__Stored records__:
►

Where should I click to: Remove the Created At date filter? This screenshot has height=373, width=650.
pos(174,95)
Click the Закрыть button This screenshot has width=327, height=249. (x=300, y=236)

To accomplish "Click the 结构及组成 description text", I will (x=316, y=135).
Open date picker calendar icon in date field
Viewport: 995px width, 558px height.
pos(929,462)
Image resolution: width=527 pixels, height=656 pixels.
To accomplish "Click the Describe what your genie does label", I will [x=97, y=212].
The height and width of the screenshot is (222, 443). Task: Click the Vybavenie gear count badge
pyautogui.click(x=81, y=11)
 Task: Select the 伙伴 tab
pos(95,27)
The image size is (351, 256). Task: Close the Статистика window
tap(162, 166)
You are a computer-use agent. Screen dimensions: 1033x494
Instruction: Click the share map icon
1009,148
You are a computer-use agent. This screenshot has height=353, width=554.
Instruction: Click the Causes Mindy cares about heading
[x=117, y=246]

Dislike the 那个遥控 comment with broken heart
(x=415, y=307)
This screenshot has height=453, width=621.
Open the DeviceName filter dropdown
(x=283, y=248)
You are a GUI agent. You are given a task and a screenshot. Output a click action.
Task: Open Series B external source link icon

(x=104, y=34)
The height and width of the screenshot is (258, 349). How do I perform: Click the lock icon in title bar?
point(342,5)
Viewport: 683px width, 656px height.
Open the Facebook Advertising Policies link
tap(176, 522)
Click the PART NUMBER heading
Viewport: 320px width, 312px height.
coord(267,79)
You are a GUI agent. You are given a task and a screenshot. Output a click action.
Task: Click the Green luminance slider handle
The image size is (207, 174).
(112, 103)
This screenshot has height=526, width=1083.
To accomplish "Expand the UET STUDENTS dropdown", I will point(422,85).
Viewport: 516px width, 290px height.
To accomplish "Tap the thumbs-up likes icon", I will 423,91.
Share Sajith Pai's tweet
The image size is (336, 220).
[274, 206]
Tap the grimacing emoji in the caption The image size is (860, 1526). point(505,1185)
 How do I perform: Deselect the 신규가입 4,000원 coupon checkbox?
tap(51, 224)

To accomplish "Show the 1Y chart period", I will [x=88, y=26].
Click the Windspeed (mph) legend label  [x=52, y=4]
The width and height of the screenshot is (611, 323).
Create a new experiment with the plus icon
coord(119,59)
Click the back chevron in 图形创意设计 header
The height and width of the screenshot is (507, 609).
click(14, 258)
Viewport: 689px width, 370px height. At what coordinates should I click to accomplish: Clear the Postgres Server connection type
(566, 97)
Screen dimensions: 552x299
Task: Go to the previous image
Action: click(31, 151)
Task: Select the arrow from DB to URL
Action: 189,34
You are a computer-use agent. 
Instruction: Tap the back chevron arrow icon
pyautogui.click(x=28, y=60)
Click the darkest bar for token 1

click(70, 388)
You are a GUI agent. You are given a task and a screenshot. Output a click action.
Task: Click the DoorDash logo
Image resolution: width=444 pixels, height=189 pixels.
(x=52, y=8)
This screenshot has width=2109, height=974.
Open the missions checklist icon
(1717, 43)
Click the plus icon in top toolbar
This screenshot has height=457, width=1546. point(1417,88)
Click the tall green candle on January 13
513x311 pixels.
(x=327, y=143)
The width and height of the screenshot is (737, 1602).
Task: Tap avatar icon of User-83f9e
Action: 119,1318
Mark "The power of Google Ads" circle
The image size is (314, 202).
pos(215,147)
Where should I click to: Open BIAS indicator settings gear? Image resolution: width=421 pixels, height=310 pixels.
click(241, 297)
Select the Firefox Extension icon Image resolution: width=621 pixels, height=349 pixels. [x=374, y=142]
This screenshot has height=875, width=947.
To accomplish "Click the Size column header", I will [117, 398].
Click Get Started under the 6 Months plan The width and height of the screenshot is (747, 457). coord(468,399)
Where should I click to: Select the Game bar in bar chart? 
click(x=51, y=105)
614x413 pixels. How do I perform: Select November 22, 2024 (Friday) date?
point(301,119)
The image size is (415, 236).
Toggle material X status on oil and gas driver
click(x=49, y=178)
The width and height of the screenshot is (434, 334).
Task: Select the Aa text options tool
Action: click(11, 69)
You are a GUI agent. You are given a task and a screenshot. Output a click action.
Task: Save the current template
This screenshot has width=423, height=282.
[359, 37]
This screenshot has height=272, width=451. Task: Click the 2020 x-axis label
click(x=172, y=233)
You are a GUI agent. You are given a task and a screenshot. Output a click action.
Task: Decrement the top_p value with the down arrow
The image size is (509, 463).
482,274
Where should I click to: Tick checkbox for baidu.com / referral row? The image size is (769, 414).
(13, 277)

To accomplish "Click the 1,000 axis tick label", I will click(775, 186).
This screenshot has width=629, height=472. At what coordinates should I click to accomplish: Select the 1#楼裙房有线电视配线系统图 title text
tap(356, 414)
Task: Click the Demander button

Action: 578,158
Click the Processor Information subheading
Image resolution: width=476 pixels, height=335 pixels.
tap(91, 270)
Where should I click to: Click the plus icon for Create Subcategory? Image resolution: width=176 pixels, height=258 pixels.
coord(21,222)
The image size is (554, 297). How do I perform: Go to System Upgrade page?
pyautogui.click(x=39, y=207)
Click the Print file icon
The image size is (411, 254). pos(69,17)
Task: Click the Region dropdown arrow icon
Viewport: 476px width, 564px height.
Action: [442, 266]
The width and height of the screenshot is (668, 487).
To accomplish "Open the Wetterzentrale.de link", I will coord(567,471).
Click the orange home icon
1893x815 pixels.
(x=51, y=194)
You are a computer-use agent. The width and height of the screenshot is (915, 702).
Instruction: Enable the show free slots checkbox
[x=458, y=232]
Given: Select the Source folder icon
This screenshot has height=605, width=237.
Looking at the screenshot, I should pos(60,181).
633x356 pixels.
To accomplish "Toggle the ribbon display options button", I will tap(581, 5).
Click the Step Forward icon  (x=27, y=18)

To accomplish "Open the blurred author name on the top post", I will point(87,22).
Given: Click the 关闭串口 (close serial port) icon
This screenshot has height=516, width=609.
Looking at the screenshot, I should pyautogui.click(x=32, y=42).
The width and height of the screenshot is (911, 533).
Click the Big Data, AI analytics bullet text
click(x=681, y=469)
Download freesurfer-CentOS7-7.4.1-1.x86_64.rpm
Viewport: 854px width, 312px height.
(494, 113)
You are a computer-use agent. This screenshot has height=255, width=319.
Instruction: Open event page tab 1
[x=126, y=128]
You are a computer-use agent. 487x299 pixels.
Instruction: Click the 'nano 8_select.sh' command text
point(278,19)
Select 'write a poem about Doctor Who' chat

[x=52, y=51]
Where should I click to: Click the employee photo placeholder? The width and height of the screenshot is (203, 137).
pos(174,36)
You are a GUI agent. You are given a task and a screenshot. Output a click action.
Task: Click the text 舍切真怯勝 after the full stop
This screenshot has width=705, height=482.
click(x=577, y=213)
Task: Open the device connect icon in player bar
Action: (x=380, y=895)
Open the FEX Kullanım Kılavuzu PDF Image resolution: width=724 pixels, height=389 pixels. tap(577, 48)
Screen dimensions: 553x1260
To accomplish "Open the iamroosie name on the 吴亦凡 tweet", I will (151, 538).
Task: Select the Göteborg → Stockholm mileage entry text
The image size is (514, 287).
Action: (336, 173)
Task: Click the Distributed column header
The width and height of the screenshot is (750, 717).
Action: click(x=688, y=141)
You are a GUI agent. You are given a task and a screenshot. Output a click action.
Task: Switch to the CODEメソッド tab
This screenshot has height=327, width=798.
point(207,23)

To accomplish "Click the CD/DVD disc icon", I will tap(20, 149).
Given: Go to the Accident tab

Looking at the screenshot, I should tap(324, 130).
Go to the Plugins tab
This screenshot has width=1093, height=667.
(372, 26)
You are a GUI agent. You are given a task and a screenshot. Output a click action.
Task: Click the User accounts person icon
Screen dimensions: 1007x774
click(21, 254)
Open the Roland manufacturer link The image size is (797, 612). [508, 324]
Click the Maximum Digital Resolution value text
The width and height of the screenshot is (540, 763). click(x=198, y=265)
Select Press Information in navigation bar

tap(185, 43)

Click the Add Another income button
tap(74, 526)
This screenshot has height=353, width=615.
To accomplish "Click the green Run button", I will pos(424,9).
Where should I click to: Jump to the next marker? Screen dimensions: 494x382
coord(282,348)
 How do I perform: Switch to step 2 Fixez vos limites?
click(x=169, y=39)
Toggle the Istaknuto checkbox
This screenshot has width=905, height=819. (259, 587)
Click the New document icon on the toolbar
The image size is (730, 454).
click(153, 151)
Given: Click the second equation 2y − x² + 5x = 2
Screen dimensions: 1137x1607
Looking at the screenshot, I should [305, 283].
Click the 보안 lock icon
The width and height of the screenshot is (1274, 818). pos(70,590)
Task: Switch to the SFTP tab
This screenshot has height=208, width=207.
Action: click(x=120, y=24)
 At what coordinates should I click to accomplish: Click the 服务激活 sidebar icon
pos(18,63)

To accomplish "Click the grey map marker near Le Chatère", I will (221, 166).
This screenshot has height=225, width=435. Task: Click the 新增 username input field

◄

__WHAT YOU SHOULD DO__: Looking through the data above, count the lines that include the string "column" and give only the count.

__PROBLEM SOLUTION__: 2